- _Instructions to follow_:
Locate every line in the material that contains the string "pixels", and copy each of those lines out in full.

- _Dataset extract_:
----

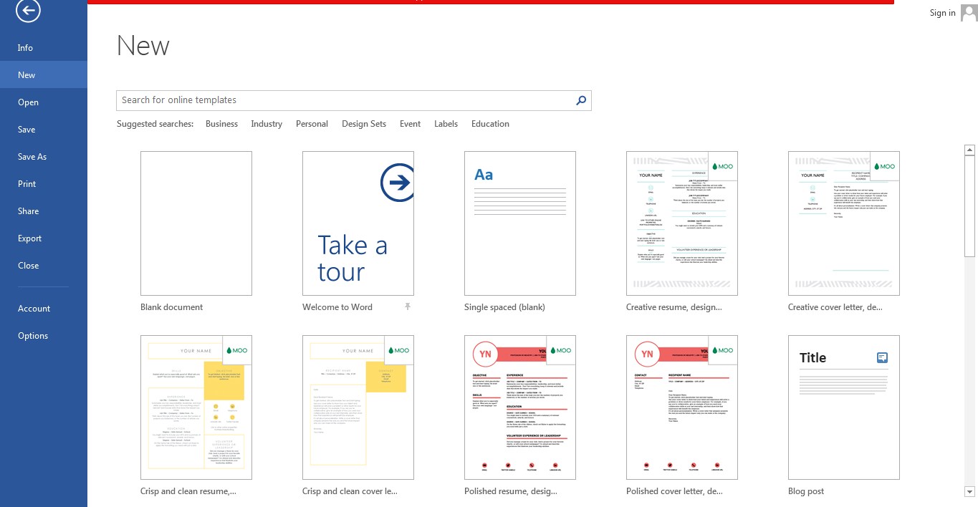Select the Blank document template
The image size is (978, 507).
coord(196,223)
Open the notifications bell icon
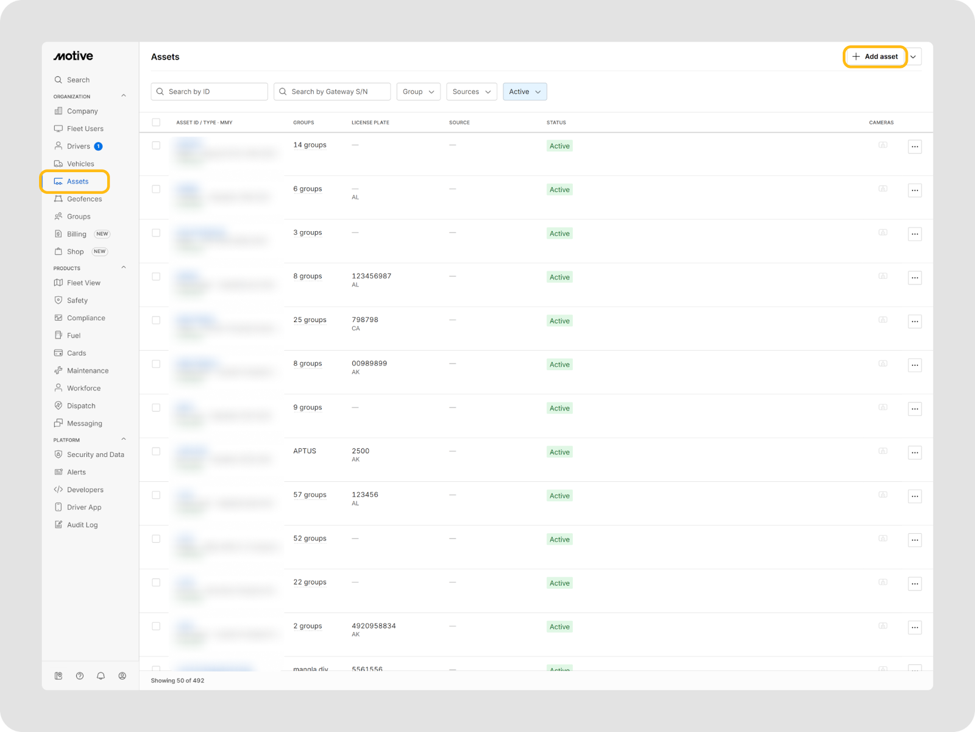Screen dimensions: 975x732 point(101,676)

----

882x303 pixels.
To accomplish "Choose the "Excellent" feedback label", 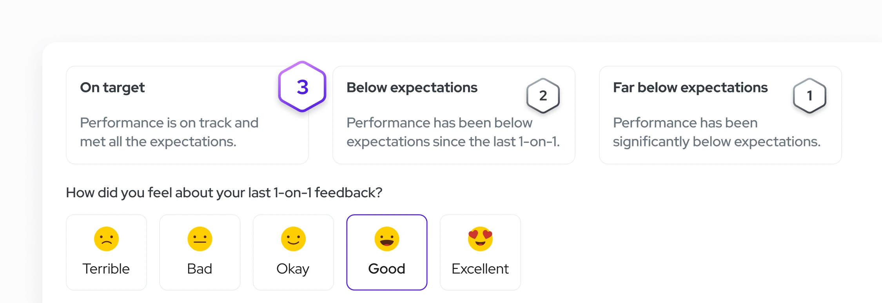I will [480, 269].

----

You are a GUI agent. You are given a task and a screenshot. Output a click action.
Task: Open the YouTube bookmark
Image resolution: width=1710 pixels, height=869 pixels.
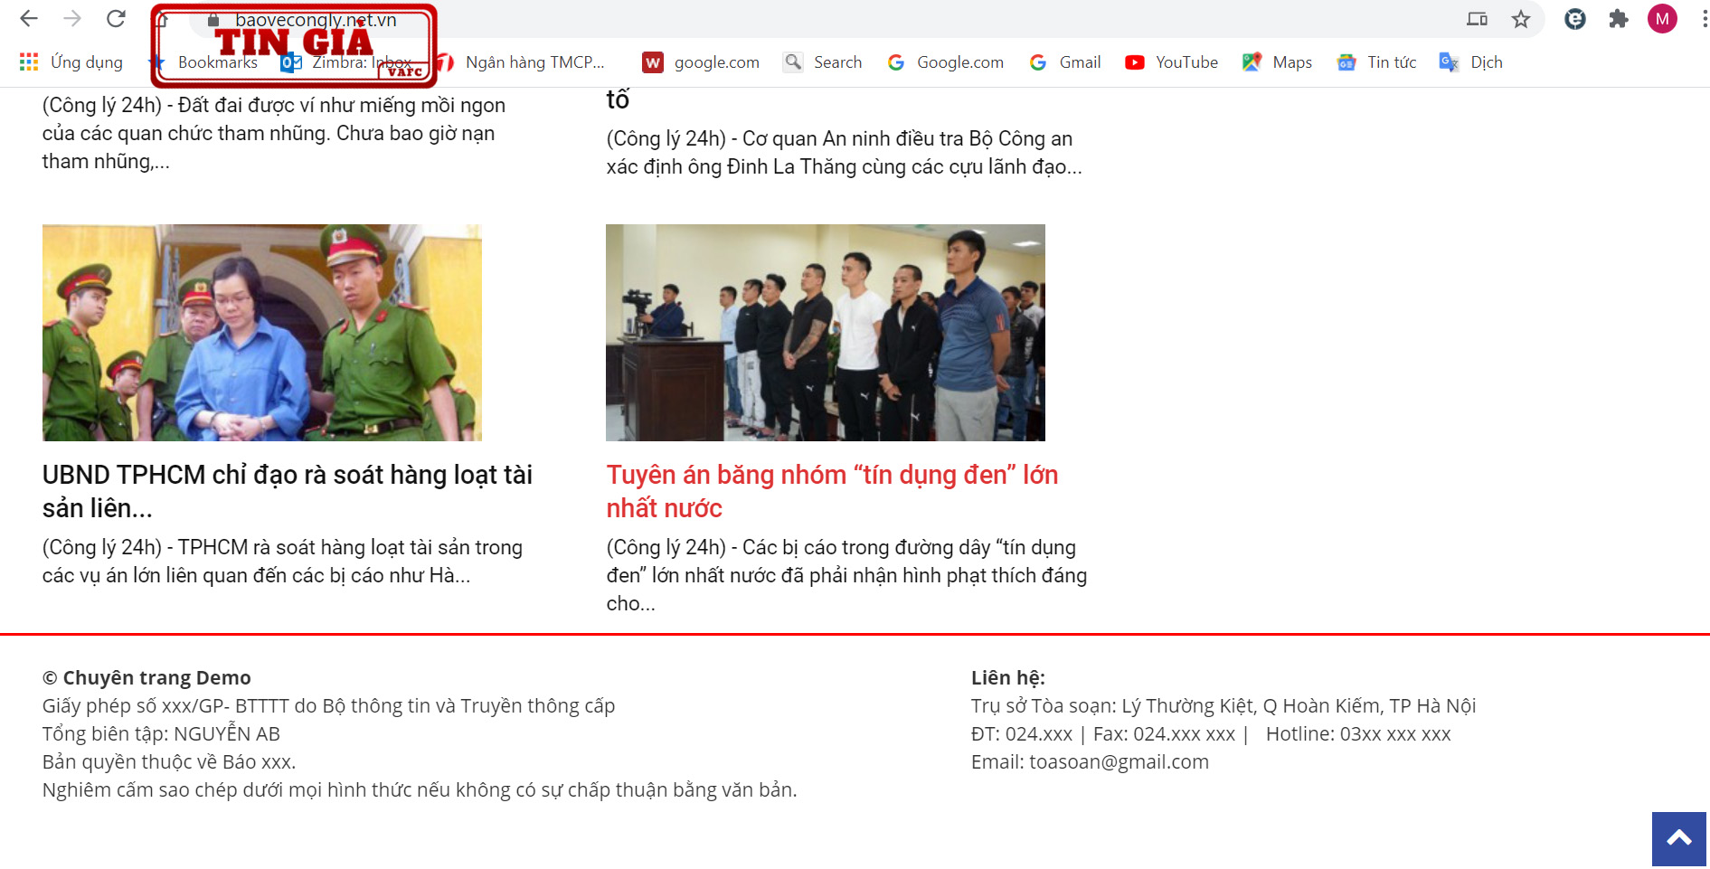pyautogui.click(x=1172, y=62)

----

- _Problem solution_:
882x303 pixels.
Image resolution: width=1710 pixels, height=869 pixels.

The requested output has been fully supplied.